Şanlıurfanın Öz Kaynaklarını Heba Etmeyelim
Her bölgenin, ülkenin, şehrin milli gelirini oluşturacak bir takım kendine has yerli kaynakları vardır. Bu bölgelere göre değişir. Bazı bölgelerde, tarım, hayvancılık, orman işletmeciliği, yer altı kaynakları, deniz ve su ürünleri, tarih ve turizm gibi
Şanlıurfamızın da kendine ait çok kıymetli kaynakları var. Bunlar yerli yerince değerlendirilebilirse, herkes bundan faydalanır ve ekonomik açıdan bölge sıkıntı çekmez, bu kaynaklar hem şehrin tamamına hem de ülke ekonomisine ciddi manada katkı sağlar. Oysa tabloya baktığımızda Urfanın birçok yerli kaynağı tam olarak değerlendirilemiyor ve işlenemiyor.
Bugün sözde Şanlıurfa GAPın başkentidir. Atatürk barajı biteli neredeyse otuz yıla yakın oldu. Ancak henüz tarım alanında çağın gereklerini yakalayabilmiş değiliz. Halen çiftçilerimizin çoğu bilinçli değil ve alınması gereken sonuç alınmış değil. Vahşice! bilinçsiz-zararlı sulama devam ediyor. Aşırı ve kimyasal gübrelemelerden dolayı topraklar çoraklaşmaya götürülüyor.
Bakınız, uzmanlar diyor ki; Gereğinden fazla sulama bitki ve toprak için oldukça zararlıdır. Çok suyun çok verim olmadığı gerçeğini hiç bir zaman akıldan çıkarmamak gerekir. Toprağa çok fazla su verildiğinde su bütün toprak gözeneklerini doldurarak bitki kök bölgesinin havasız kalmasına neden olmaktadır. Derine sızan fazla su, toprağın derinliklerinde bulunan taban suyu seviyesini yükseltir. Bu durum bitki köklerinin çürümesine ve toprağın tuzlulaşmasına neden olur. Her yıl binlerce dönüm arazi gereğinden fazla sulandığı için taban suyunun yükselmesi sonucu tuzlulaşmakta ve yok olmaktadır.
Yani biz kendi elimizle kendi gözümüzü çıkarıyoruz! Tarım arazilerini aşırı sulama, gübreleme ve konutlaşma yoluyla yok ediyoruz. Konutlaşma dedim de aklıma geldi. Şanlıurfada birinci sınıf tarım arazilerinin kalbine/tam ortasına yapı ruhsatı vererek, imara açarak betonlaştıran zihniyeti anlayabilmiş değilim!
Bugün Şanlıurfanın sahip olduğu Karaali kaplıcaları var. Orada joetermal kaynaklardan faydalanarak seralar yapılmış ve çok kaliteli domatesler yetiştirilmektedir. Ancak yeteri kadar faydalanılıyor mu, düzgün ve israf edilmeden kullanılıyor mu, bilmiyoruz.

Yönerge 1 – Şanlıurfa'nın kaynakları üzerine yazıdaki "Yani biz kendi" ifadesinden "zihniyeti anlayabilmiş değilim!" ifadesine kadar olan kısmı, bu ifade de dahil, değiştirmeden yazıya geçirin.
Yönerge 2 – Şanlıurfa'nın kaynaklarını konu alan yazıyı iki cümleyle özetleyin.
Yönerge 3 – Şanlıurfa'nın yerli kaynaklarını ele alan yazıyı kaldığı yerden sürdürün.
Kayıtlar başka bir kaynaktan alınmıştır.

(Kayıtlar)
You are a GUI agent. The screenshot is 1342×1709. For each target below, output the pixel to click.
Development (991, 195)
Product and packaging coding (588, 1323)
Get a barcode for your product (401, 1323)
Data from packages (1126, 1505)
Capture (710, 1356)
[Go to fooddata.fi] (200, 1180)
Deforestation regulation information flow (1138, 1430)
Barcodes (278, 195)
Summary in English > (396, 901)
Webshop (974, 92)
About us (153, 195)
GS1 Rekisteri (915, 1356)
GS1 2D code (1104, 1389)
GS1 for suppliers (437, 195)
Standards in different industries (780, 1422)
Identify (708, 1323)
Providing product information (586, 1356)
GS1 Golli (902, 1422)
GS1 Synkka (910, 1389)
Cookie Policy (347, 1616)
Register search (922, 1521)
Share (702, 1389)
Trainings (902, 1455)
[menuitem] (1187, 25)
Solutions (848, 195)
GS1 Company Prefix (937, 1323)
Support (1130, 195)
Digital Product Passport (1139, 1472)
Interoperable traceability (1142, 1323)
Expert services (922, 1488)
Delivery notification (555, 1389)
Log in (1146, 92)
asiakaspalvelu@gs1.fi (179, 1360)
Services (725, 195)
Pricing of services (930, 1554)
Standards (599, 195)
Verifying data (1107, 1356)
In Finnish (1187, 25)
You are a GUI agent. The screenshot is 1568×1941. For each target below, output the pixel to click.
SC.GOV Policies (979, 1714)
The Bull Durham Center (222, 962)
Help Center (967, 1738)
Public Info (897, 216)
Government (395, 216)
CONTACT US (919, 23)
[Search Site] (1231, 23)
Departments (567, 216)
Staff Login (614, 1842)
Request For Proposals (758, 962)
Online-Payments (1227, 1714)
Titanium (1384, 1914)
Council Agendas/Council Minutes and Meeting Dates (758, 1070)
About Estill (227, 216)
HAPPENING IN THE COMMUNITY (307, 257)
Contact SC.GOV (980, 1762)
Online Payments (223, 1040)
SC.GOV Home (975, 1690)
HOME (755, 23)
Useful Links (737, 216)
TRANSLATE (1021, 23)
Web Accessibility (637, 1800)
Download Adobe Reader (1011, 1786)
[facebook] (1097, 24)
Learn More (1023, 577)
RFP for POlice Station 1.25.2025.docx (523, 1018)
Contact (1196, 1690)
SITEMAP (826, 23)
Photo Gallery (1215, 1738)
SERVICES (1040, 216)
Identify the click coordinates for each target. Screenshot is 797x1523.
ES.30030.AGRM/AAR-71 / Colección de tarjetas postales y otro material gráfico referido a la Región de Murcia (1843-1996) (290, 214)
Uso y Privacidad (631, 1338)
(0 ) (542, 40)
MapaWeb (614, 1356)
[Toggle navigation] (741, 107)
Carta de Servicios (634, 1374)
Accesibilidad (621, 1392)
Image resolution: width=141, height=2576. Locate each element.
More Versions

Yanıt 1 –
Yani biz kendi elimizle kendi gözümüzü çıkarıyoruz! Tarım arazilerini aşırı sulama, gübreleme ve konutlaşma yoluyla yok ediyoruz. Konutlaşma dedim de aklıma geldi. Şanlıurfada birinci sınıf tarım arazilerinin kalbine/tam ortasına yapı ruhsatı vererek, imara açarak betonlaştıran zihniyeti anlayabilmiş değilim!

Yanıt 2 – Şanlıurfa'nın çok kıymetli yerli kaynakları vardır, ancak bunların birçoğu tam olarak değerlendirilemiyor ve işlenemiyor. Tarım arazileri aşırı sulama, gübreleme ve konutlaşma yoluyla yok ediliyor; gereğinden fazla sulanan binlerce dönüm arazi her yıl tuzlulaşarak kayboluyor.

Yanıt 3 –
Antep fıstığı diye pazarda yer/isim yapan ve aslında Urfada daha fazla yetiştirilen Fıstık konusunda işleme, pazarlama ve geliştirme konusunda sınıfta kalmışız! Oysa Urfa fıstığı hem ağaç/bahçe sayısı olarak çok fazla hem de 200 yılı aşan bir geçmişe sahip olmasına rağmen ülke çapında hak ettiği yerde değil. Halen bir fıstık halimizin olmaması ve işlememe tesislerinin bulunmaması; Urfa için büyük bir ayıp!
Aynı şekilde Ceylanpınar da ki TİGEM, yüzbinlerce arazi ekilip biçiliyor, bunlar ne derece doğru yapılıyor, topraklar muhafaza ediliyor mu, alınması gereken kalite sağlanıyor mu? Bunların hepsi kafalarda ki soru işaretleri ve çözülmesi gereken konular.
Bugün Urfanın ilçelerine baktığımız zaman bazı ilçelerimiz Urfa merkezi ile barışık değiller. İlçeler bazında farklı komşu şehirlerden alış veriş yaparak Urfanın ekonomisine katkıda bulunmuyorlar, her biri ayrı sebepten bazı ilçelerimiz, ideolojik sebepten, bazıları mesafe, bazıları farklı sebeplerden dolayı Urfa merkezi ile pek bağlantılı değiller.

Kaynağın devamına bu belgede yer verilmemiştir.